Unless you’re in dire financial straits and really, really need the bucks to live off, the general consensus is this is a bad idea. Aside from ceding potential gains in your portfolio, as notes Sarah Walsh, vice president of retirement solutions at Fidelity Investments, “you will have just given the IRS a huge chunk of the money you’ve been saving for years. That’s money you won’t have for retirement.”

How so? Twenty percent is withheld to pay federal income taxes — your state taxman may want a cut, too — with another 10 percent “early-withdrawal penalty” slamming those under age 59 1/2.

Or, to use an example, say you’re a 36-year-old who raids her $50,000 account. After federal taxes and penalties, you’d be left with only $32,500.

* Option No. 2: Roll the Money Over to Your New Employer’s Plan

Double congrats if your boss will be matching all or part of your new 401(k) contributions.

That could be a good sign, but know that not all firms accept rollovers. If yours does, your big question is this: Are the plan’s investment picks to your liking?

* Option No. 3: Roll the Money Into an IRA

As with the above option, you get to avoid the tax bite of cashing out. The difference here though,  and these could be major plusses,  is that not only do IRAs offer more investment choices than the typical 401(k), but you’re also able to make penalty-free withdrawals for qualified education expenses or up to $10,000 for a first-time home purchase.

“The rollover process is relatively easy,” says Walsh. “And if you already have other accounts elsewhere, it may be simpler and more effective to consolidate under one roof.”

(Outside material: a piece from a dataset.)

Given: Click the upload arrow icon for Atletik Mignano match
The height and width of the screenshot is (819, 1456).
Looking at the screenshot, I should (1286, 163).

* Option No. 4: Leave It With Your Ex-Employer

Penalty-free withdrawals are allowed for those who leave their jobs at age 55 or older — as opposed to 59 1/2 for IRAs — and unique investment options might warrant just letting things ride. But some people forget the account exists — no, really — and further contributions are verboten.

Whatever you decide, remember the clock may be ticking for you to contact your old 401(k) administrator.